There is no consensus regarding treatment of interstitial pneumonitis induced by (peg)interferon and ribavirin. Upon review of the literature, three options are possible: first, to stop combination treatment of HCV and wait until the disease resolves, which was done in a limited number of cases [7–10]; second, to give steroids, although dosage and route of administration regimes vary widely [6, 10–18, this study]; and thirdly, in therapy-resistant or relapsing cases, adding azathioprine to steroids may be beneficial in order to resolve the interstitial pneumonitis [11].The relatively high mortality rate in our series suggests that a more aggressive approach is warranted, and favors the early administration of steroids.

One remarkable finding is that mortality occurred exclusively in patients with peginterferon-induced pneumonitis in comparison with conventional interferon (7% versus 0%). The reason for this is unclear, but (peg)interferon has been associated with other pulmonary toxicity such as sarcoidosis, pleuritis, BOOP, and exacerbation of asthma.Patients who died in the combination-therapy group were relatively young and had no relevant pulmonary or other severe diseases in their medical history.

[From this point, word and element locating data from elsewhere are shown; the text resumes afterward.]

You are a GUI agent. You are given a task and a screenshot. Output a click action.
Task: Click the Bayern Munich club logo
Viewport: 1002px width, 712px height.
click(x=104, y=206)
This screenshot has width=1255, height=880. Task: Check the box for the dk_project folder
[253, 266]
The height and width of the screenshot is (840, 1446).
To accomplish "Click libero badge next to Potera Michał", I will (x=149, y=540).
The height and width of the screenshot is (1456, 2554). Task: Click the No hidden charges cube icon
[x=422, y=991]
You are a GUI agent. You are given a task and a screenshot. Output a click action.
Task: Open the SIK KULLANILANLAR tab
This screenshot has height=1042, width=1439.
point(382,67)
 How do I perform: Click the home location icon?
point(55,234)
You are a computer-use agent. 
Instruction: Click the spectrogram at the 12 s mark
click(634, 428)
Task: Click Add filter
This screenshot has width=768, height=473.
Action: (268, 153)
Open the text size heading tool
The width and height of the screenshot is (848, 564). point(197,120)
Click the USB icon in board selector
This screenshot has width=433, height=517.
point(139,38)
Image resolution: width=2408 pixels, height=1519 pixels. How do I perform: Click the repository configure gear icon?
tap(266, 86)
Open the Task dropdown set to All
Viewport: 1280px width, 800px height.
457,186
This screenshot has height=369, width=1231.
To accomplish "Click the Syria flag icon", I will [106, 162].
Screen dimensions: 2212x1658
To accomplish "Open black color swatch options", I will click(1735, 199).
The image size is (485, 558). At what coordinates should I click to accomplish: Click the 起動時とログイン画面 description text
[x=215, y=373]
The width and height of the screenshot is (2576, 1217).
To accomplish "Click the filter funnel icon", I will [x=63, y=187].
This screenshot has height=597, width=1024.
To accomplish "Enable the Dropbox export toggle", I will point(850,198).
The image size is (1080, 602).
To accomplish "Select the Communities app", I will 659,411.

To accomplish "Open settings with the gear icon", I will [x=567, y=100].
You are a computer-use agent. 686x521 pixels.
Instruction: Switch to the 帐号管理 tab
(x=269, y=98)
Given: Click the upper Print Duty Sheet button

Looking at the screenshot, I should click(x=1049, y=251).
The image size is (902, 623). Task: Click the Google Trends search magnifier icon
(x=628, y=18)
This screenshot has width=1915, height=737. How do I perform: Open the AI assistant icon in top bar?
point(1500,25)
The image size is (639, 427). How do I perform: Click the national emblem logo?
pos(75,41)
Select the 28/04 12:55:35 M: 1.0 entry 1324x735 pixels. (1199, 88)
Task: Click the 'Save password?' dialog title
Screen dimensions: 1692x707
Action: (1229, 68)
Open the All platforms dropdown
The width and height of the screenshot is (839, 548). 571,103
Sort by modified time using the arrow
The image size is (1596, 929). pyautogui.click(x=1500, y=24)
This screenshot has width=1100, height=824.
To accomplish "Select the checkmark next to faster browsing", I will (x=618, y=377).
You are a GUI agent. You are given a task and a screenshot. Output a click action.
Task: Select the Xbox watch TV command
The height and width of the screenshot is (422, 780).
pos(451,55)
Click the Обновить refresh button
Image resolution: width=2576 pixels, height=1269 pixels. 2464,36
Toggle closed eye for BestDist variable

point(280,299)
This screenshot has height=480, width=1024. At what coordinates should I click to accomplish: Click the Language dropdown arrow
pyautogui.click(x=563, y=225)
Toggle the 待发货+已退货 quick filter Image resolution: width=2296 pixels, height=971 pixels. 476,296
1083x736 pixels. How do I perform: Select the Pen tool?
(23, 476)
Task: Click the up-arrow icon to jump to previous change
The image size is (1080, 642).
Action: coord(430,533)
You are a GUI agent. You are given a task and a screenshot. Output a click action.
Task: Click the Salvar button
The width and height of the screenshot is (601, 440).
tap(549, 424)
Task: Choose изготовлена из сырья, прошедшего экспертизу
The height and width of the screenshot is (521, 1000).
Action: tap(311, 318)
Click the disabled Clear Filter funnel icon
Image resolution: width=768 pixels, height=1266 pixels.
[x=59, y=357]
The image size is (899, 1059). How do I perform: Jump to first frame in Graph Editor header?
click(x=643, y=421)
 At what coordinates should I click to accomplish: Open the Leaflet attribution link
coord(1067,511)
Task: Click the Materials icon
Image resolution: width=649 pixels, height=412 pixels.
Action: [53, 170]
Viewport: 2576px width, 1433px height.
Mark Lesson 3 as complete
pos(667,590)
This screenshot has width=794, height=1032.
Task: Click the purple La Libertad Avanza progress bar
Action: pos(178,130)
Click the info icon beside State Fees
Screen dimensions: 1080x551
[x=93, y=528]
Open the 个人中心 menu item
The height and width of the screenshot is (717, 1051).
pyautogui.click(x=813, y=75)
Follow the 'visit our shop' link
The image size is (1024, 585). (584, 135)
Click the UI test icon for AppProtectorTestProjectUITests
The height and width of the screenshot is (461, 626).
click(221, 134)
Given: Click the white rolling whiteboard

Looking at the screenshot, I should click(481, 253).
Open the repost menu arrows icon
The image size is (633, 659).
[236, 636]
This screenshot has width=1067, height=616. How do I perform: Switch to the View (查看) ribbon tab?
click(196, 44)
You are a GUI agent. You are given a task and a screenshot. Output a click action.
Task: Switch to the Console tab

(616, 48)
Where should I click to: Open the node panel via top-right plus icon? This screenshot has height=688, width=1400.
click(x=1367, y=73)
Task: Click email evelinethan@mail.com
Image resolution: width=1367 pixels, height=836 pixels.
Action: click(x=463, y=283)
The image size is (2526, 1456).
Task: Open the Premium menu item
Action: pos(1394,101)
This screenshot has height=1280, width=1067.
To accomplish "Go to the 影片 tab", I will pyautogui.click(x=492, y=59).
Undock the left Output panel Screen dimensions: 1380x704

The doses of peginterferon and ribavirin varied but ranged within limits offered by treatment guidelines [25].The mortality, only observed in patients treated with peginterferon and ribavirin combination therapy, raises the issue of whether the peg molecule increases the severity of pneumonitis once it arises. Interferon toxicity is generally dose and duration dependent [26], which leads us to speculate that pulmonary toxicity may occur more severely with long-acting peginterferon; however, we saw no effect of dosage on the occurrence of pneumonitis. Patients died due to different causes (e.g., hypoxia-induced cerebral edema, acute cholestatic hepatitis, and multi-organ failure), all were induced by complications after initially interstitial pneumonitis.

One alternative explanation for the increased mortality might be that all patients with peginterferon were also treated with ribavirin, although ribavirin per se is not associated with pulmonary toxicity.Our data suggest no significant difference between interferon α-2a or 2b, which suggest it is not due to the interferon molecule. In most interferon monotherapy cases of interstitial pneumonitis in HCV treatment in Japan the use of Sho-Saiko-to, a herbal medicine, led to pneumonitis. Sho-Saiko-to has been approved by the Japanese Ministry of Health and Welfare and has often been administered in chronic viral liver disease [27].

The mechanism of this side-effect, probably caused by interferon, remains unclear and several pathophysiological mechanisms have been proposed, centering on the known immunomodulatory activity of interferon [28]. Interferon has direct antiviral and immunomodulatory effect, including cytokine reduction, increased natural killer cell function, and enhanced cellular expression of major histocompatibility class 1 antigens [28–30]. It is plausible that interferon triggers a lung-specific immune-mediated response resulting in interstitial pneumonitis, similar to other autoimmune diseases.

Failure to recognize interferon-associated pulmonary toxicity may result in persistence of pulmonary damage. Mortality was seen only in patients treated with pegylated interferon combination therapy. Therefore, clinicians should be aware of development of interstitial pneumonitis in chronic hepatitis C patients who develop pulmonary symptoms such as cough or dyspnea. The threshold for obtaining chest X-ray or pulmonary HRCT scan in these patients should be low.